Gila River Indian Community Signs Historic Agreement for Solar-Over-Canal Project
Communications & Public Affairs Office
Sacaton, AZ - On Thursday, Nov. 9, the Gila River Indian Community and the U.S. Army Corps of Engineers signed a Project Partnership Agreement to begin construction on Phase I of the Pima-Maricopa Irrigation Project Renewal Energy Pilot Project. This agreement starts the first phase of the solar-over-canal project within the Community and will involve construction of solar panels over a portion of the Community’s 1-10 Level Top canal to conserve water and generate renewable energy for tribal irrigation facilities. The overall project is the result of a broad effort by the Biden Administration to support new, innovative solutions to the drought crisis threatening the Colorado River Basin, with support from the Bureau of Reclamation and Congress as well.
This historic agreement represents the first solar-over-canal project of its kind in the United States to initiate construction.
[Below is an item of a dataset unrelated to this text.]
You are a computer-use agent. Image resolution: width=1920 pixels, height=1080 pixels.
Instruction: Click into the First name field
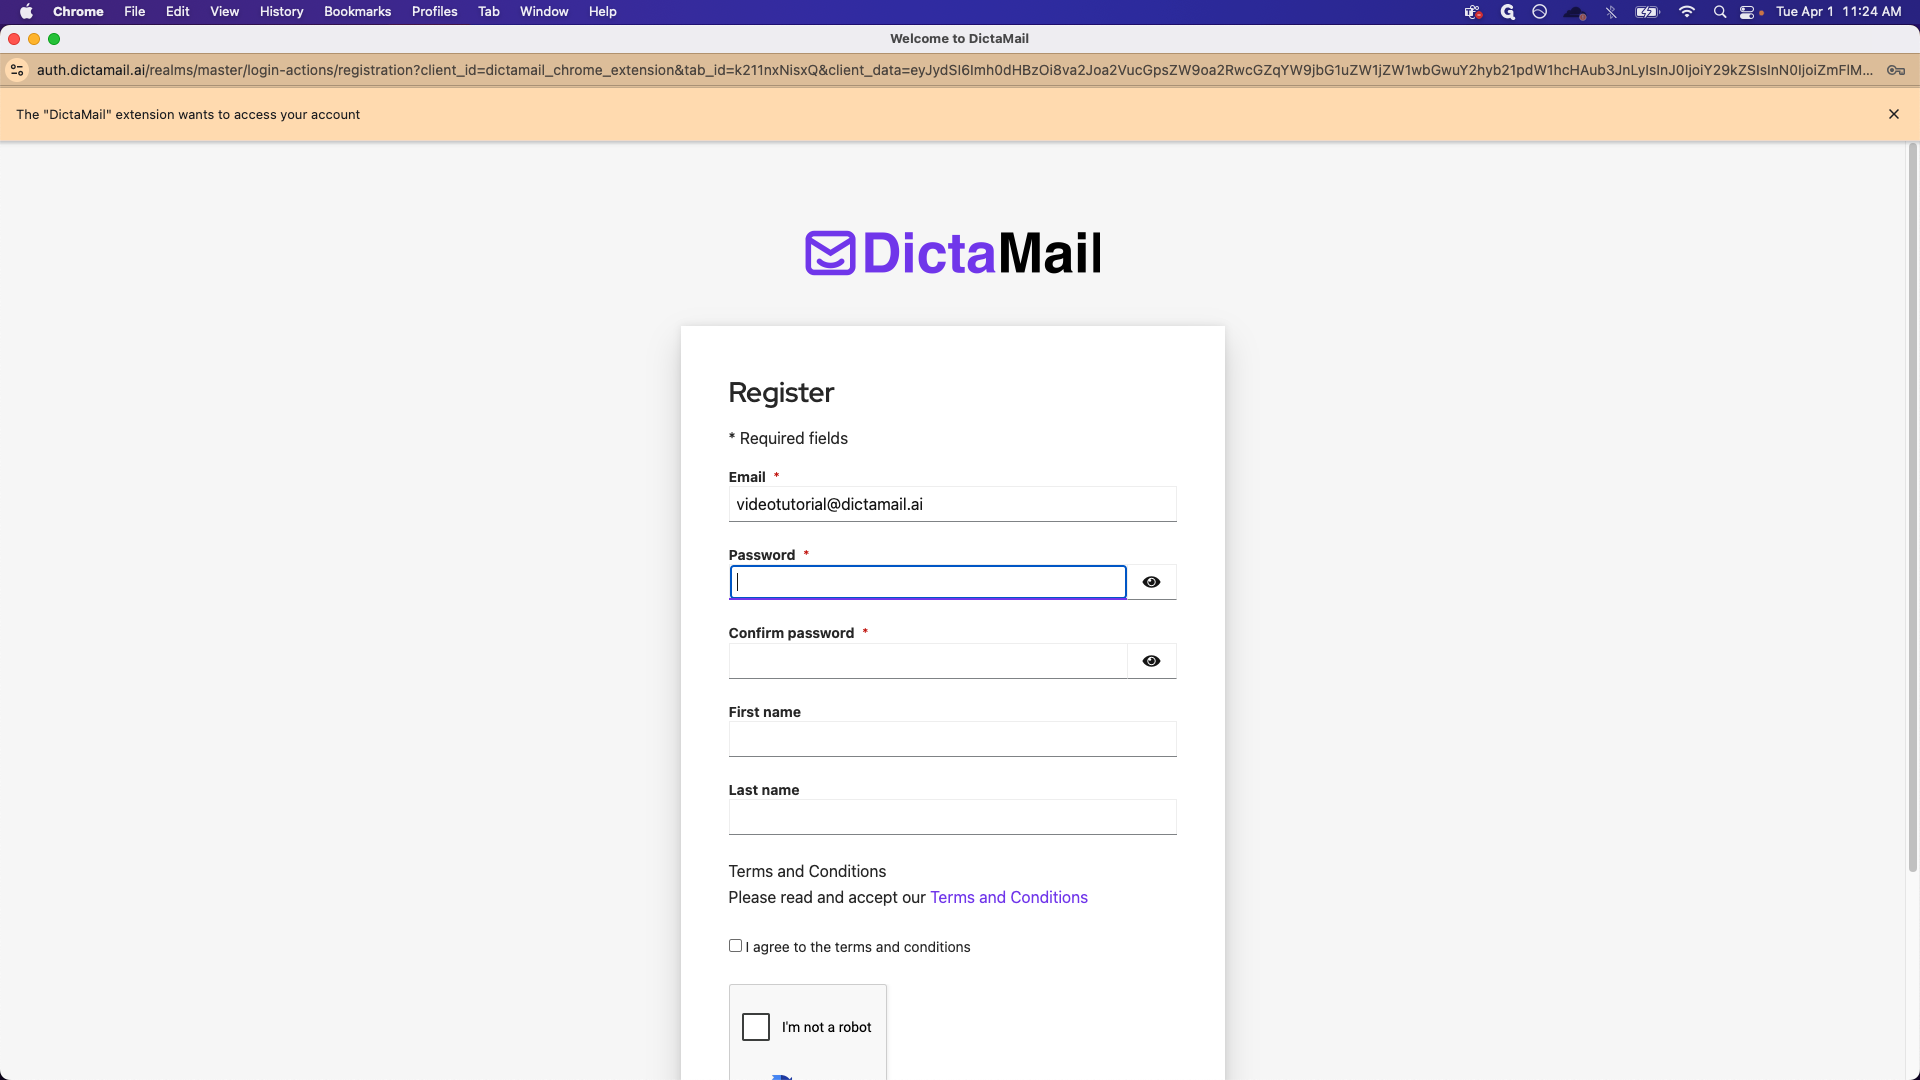(952, 739)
The cost of Phase I of the solar-covered canal project is estimated to be $6.744 million, and it is expected to produce approximately 1 MW of renewable energy to offset energy needs and costs for tribal farmers. Funding for this project comes from the federal-tribal partnership, with support for the tribal portion of the cost being provided by the Bureau of Reclamation in the form of a grant for $517,000, which the Community used to produce the design that will be used to construct the project. With the execution of this historic agreement, the Army Corps will now begin the actual construction phase of the project, with completion expected in 2025.
The first phase of this pilot project will cover approximately 1,000 feet of canal and will show the feasibility of the concept with the goal of expanding the solar-over-canal project to include additional miles of the Community’s irrigation system which is one of the most comprehensive irrigation systems in the State. The Community has already begun feasibility and design efforts for Phase Il of its overall plan for the project, with funding being provided in part by the Bonneville Environmental Fund, once again demonstrating the broad support for this innovative approach to addressing the drought crisis, while attacking the root cause of the crisis with renewable energy to move toward a new “Blue-Green Tribal Agricultural Economy.” Funding for Phase II of this project is expected from the Bureau of Reclamation, which is implementing a grant program established by Congress for a pilot program to further develop this innovative technology.
In his remarks during the event, Gila River Indian Community Gov. Stephen Roe Lewis offered his appreciation to Michael Connor, Assistant Secretary of the Army for Civil Works for his partnership in this project and for understanding the impacts of this project within the Community and throughout the Basin. Gov. Lewis stated, “This first pilot will break new ground and further the Community’s role as stewards of our shudag (water) and in keeping with the Community’s tradition of bringing innovation to irrigation systems throughout their lands. “I want to personally thank Assistant Secretary Connor for his vision and steadfast support for this innovative project. Our work with the Assistant Secretary dates back decades and the Community deeply appreciates him and his support.” Gov. Lewis said.
The Community expects this first phase of the project to be completed in 2025 and hopes to launch the second phase as soon as December of this year.